Diácono é morto e tem esposa sequestrada em ataque à igreja no Haiti A imprensa haitiana relatou que um diácono da Primeira Igreja Batista de Porto Príncipe foi morto e sua esposa sequestrada enquanto se preparavam para o culto no domingo de manhã, 26 de setembro.

Sylner Lafaille morreu mais tarde em um hospital devido aos ferimentos que sofreu no ataque que deixou várias outras pessoas feridas. Ele foi executado por “um grupo de homens fortemente armados”, de acordo com testemunhas. Lafaille foi morto após tentar, sem sucesso, impedir o sequestro de sua esposa, Marie.

A Aliança Batista Mundial, que fundou a igreja em 1836, pediu orações em um post nas redes sociais sobre a notícia.

Insegurança contínua
O ataque ocorre um pouco mais de dois meses desde o assassinato do presidente do Haiti e uma queda na quase anarquia exacerbada por um terremoto de magnitude 7,2 na escala Richter e um impacto direto da tempestade tropical Grace, ambos em agosto. Embora as gangues às vezes tenham se oferecido para fornecer ajuda, eventos como o de domingo apontam para um problema contínuo com essas mesmas gangues e para uma ilegalidade geral no país.

John Voltaire, catalisador da Igreja Haitiana para a Convenção Batista da Flórida, disse que as mortes e sequestros são um indicativo da instabilidade no Haiti.

“É basicamente por resgate”, disse ele à Baptist Press. “Não é que [as gangues] tenham algo contra a igreja pessoalmente, é apenas a insegurança geral. É violência geral. Todo mundo que faz negócios tem que pagar um resgate às gangues para permanecer no negócio sem assédio ”.

A violência na Primeira Igreja Batista de Porto Príncipe não é o único sequestro recente em uma igreja, já que no início deste ano vários membros de uma congregação adventista foram  sequestrados durante a transmissão ao vivo de um culto de adoração.

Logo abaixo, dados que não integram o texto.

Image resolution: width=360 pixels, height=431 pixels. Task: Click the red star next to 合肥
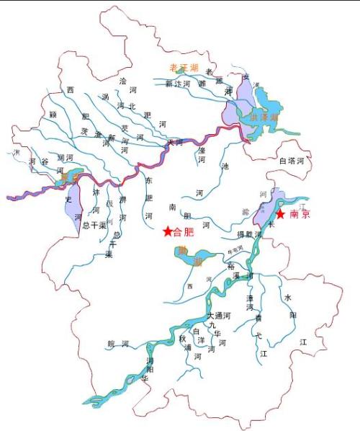coord(168,231)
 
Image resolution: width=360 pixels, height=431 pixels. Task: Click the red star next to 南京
coord(280,214)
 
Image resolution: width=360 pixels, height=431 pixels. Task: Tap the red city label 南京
coord(300,215)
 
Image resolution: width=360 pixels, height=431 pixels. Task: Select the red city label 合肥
coord(184,232)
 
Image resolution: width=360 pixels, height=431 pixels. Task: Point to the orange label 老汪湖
coord(183,67)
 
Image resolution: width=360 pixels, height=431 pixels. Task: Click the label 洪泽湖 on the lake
coord(263,117)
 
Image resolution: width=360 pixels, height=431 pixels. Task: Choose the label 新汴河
coord(178,84)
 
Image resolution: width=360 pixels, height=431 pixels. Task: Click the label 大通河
coord(219,316)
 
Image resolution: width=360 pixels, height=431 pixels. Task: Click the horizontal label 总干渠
coord(95,225)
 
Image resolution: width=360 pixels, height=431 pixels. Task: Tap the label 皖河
coord(117,344)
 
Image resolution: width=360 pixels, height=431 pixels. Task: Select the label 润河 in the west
coord(65,156)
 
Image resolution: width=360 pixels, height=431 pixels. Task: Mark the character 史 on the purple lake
coord(69,198)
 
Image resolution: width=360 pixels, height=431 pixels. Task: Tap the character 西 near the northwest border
coord(70,89)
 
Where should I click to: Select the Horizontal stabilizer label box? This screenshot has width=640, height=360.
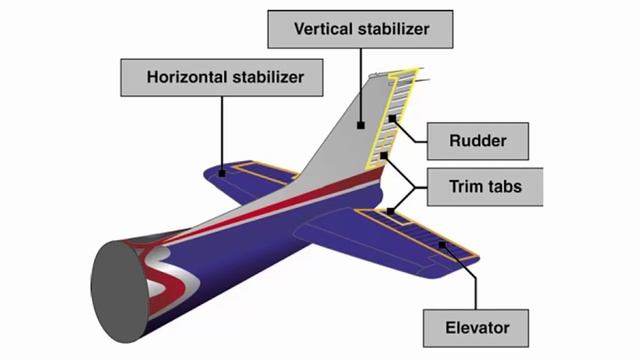coord(224,76)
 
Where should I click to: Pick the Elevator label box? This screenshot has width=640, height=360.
coord(478,326)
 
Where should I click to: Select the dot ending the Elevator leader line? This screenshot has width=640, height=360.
coord(441,244)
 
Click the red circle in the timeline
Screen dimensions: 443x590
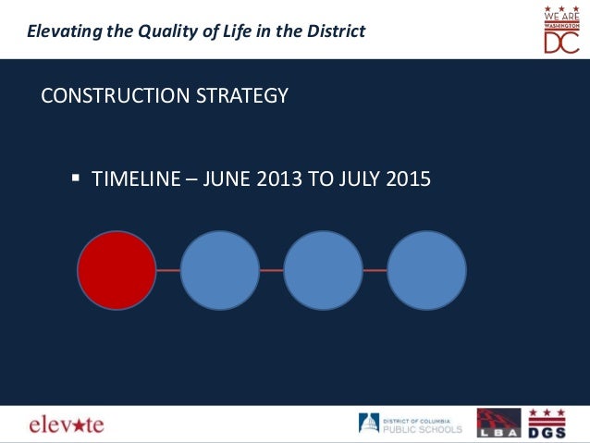pyautogui.click(x=117, y=270)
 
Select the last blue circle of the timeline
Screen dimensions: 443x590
pyautogui.click(x=426, y=270)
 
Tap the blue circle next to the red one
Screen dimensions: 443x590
pyautogui.click(x=220, y=270)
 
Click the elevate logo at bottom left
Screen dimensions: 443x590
pyautogui.click(x=66, y=425)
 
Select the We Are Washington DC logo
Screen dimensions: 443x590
pyautogui.click(x=560, y=29)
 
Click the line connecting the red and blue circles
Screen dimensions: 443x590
pyautogui.click(x=168, y=270)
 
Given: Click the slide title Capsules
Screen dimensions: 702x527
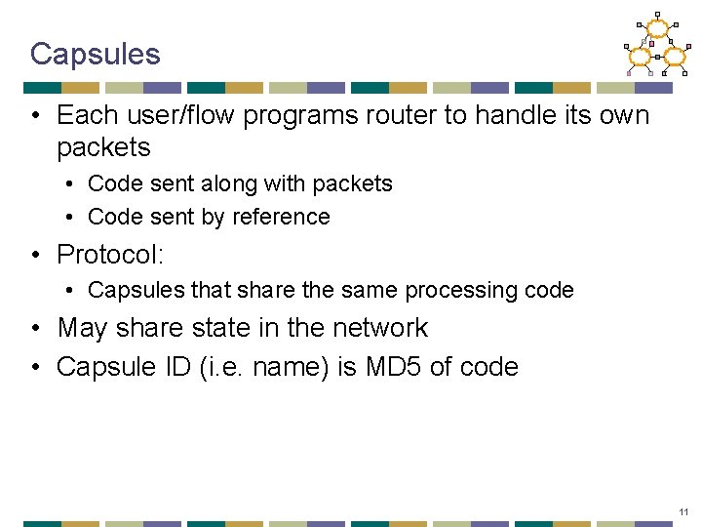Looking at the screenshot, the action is tap(95, 54).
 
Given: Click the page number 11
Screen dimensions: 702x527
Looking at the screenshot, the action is tap(683, 511).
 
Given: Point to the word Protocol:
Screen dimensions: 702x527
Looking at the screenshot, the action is tap(110, 255).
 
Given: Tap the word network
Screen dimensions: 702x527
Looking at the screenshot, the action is tap(377, 328).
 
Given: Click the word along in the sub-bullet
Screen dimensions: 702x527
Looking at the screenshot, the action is tap(222, 183).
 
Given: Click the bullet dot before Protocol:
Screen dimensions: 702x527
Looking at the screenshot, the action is tap(35, 256).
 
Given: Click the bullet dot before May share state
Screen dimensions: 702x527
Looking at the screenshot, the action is tap(35, 329).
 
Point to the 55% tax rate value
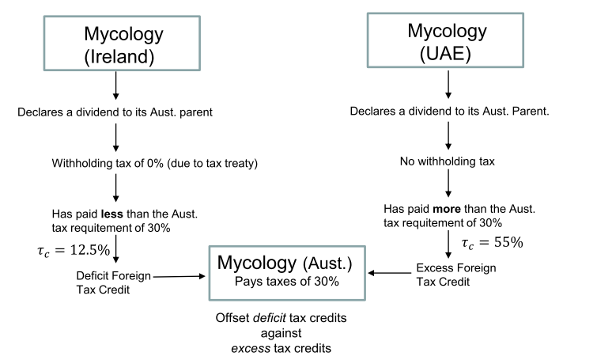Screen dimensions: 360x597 tap(499, 242)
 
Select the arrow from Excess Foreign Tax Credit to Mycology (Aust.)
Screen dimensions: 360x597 tap(390, 274)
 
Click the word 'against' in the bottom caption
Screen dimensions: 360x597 tap(287, 332)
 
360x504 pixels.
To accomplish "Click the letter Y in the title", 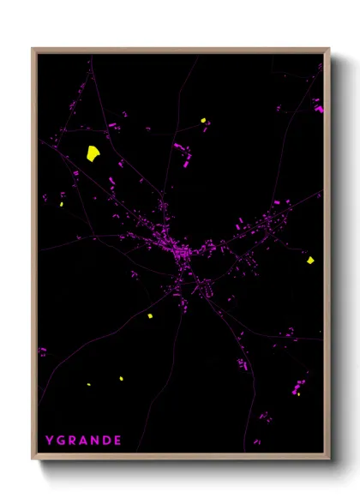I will [50, 441].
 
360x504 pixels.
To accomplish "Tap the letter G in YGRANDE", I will [61, 441].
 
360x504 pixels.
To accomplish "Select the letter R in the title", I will [72, 441].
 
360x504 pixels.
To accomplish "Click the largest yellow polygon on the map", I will [93, 153].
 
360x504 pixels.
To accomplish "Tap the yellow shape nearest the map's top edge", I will [204, 121].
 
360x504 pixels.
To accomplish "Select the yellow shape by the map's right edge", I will [310, 260].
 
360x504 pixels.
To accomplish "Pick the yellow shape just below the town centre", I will [149, 315].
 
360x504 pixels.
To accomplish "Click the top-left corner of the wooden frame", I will [33, 50].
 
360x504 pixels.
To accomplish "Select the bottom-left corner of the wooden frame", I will [33, 458].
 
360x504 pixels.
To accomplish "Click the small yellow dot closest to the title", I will [88, 384].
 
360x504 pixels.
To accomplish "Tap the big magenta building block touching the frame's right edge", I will [319, 109].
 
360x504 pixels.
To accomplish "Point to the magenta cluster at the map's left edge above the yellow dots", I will [42, 351].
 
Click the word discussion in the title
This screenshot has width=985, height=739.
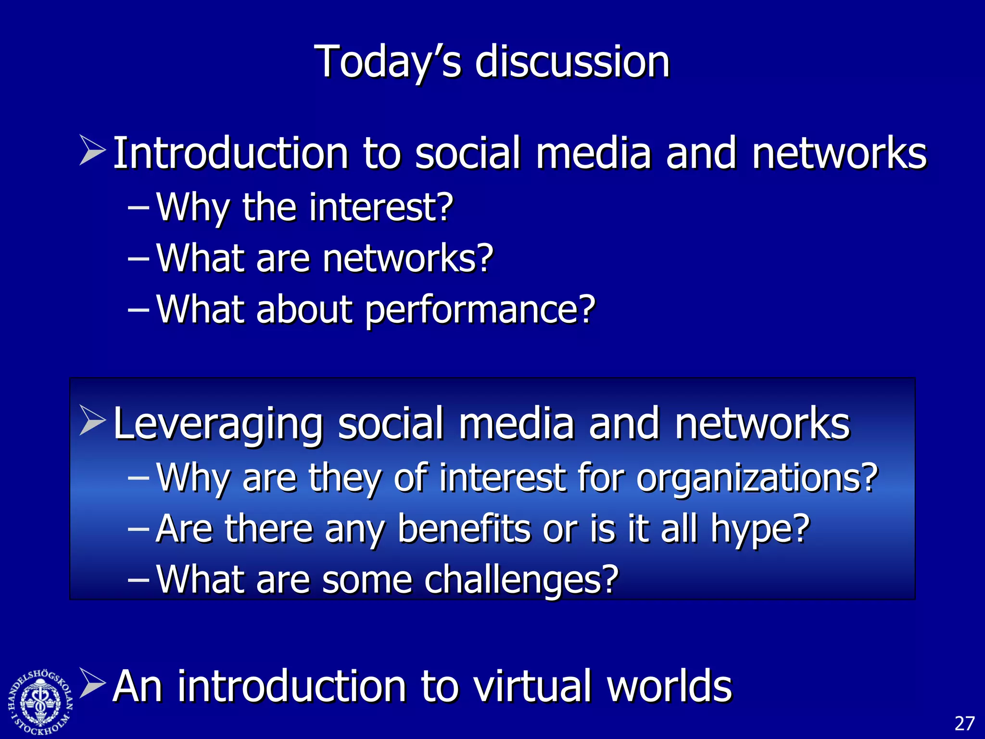tap(572, 62)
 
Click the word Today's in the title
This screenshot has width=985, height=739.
tap(388, 62)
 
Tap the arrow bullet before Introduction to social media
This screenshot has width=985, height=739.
tap(92, 151)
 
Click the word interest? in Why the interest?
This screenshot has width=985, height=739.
tap(381, 207)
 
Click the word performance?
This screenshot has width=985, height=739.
tap(480, 310)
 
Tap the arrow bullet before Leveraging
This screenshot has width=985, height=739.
tap(92, 420)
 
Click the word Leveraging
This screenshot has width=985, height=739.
tap(218, 424)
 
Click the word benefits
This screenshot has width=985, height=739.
tap(465, 529)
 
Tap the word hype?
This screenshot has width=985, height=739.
tap(760, 530)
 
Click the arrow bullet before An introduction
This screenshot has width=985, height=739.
tap(92, 683)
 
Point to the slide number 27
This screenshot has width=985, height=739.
tap(964, 723)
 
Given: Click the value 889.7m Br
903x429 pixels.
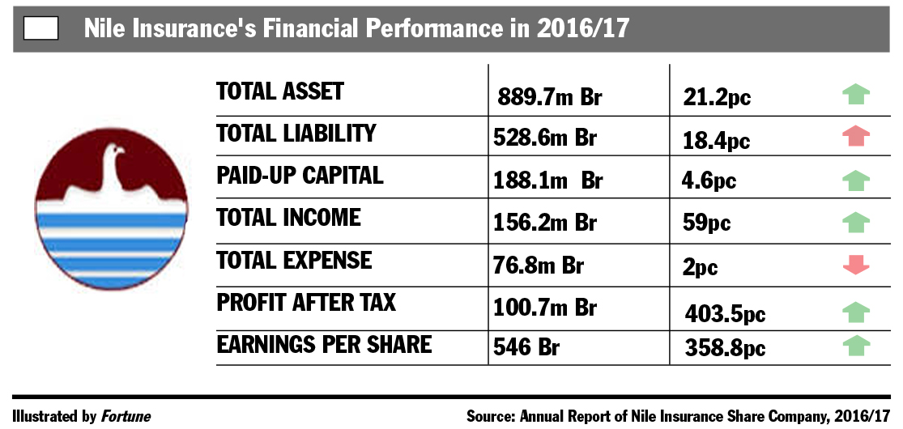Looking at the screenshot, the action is click(x=550, y=97).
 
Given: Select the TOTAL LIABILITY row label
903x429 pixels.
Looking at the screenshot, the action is click(x=296, y=133).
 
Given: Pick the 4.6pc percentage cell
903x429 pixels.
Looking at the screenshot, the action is click(x=709, y=181).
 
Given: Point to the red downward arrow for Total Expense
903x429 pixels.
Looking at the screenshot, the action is click(x=856, y=265).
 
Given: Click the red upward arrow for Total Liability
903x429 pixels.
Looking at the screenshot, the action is click(x=856, y=136).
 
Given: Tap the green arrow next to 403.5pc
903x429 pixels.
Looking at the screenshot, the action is click(x=856, y=312).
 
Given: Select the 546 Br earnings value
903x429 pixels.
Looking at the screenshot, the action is click(x=526, y=347).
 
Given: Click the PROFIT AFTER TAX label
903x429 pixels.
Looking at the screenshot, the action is click(x=306, y=302).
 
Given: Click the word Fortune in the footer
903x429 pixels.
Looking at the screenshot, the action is click(x=126, y=416).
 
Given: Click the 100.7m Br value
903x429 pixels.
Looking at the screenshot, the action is click(x=545, y=308).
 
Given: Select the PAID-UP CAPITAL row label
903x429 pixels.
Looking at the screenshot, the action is click(x=300, y=175).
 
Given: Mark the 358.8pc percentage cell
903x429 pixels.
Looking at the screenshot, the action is click(x=725, y=348).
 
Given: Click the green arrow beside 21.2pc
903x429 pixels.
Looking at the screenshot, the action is click(x=856, y=94).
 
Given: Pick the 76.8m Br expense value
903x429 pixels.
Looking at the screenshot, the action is click(x=539, y=265).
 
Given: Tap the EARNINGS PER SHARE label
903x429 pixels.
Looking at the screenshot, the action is click(x=324, y=344).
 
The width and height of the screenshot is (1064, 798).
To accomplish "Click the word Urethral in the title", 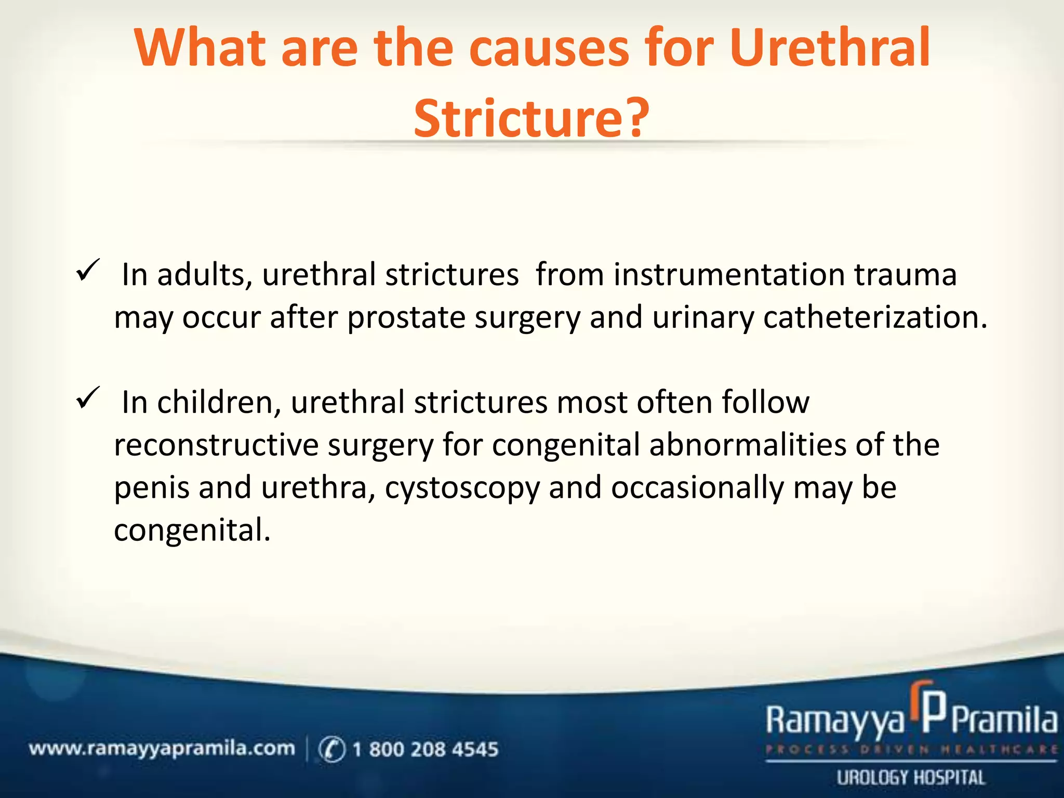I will pos(829,48).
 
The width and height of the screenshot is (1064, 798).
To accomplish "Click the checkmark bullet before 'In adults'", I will pos(88,270).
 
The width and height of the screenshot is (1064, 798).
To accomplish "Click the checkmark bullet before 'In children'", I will pos(88,398).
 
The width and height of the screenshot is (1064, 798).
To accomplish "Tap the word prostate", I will pos(406,317).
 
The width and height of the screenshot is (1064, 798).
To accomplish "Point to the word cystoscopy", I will pos(462,488).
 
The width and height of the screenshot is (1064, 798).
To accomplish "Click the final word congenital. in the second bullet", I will pos(192,531).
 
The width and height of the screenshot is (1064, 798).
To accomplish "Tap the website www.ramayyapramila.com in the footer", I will pos(162,749).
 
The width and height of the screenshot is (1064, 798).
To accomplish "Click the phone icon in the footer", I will pos(331,749).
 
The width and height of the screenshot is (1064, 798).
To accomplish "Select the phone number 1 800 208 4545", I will pos(425,749).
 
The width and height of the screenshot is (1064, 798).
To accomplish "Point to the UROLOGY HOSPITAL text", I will pos(911,778).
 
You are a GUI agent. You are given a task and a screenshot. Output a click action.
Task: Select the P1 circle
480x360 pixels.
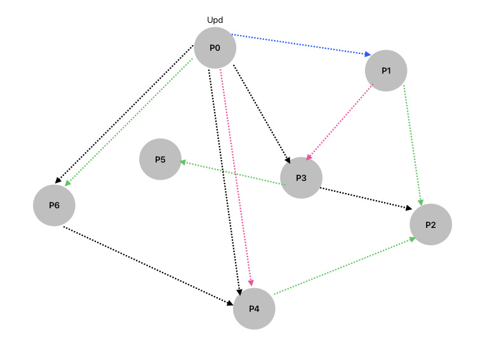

“Se você é um comerciante, se vende ovos, se vende bananas, se vende uma cabra, há uma porcentagem que deve ser paga à gangue”, disse Voltaire. “E se você é uma igreja, se você quer se reunir no domingo, há uma quantia que você tem que pagar às gangues para que elas permitam que você se reúna. E isso é o que o Haiti é agora.”

Ernie Rice, um missionário da Convenção Geral Batista do Texas no Haiti, disse ao Baptist Standard que “sequestro é quase uma ocorrência diária” em Porto Príncipe.

“À medida que as gangues ficam mais ousadas, a atividade comercial e o transporte diminuem, causando uma fome imposta”, disse ele. “Isso faz com que pessoas marginalmente morais recorram à violência em desespero”.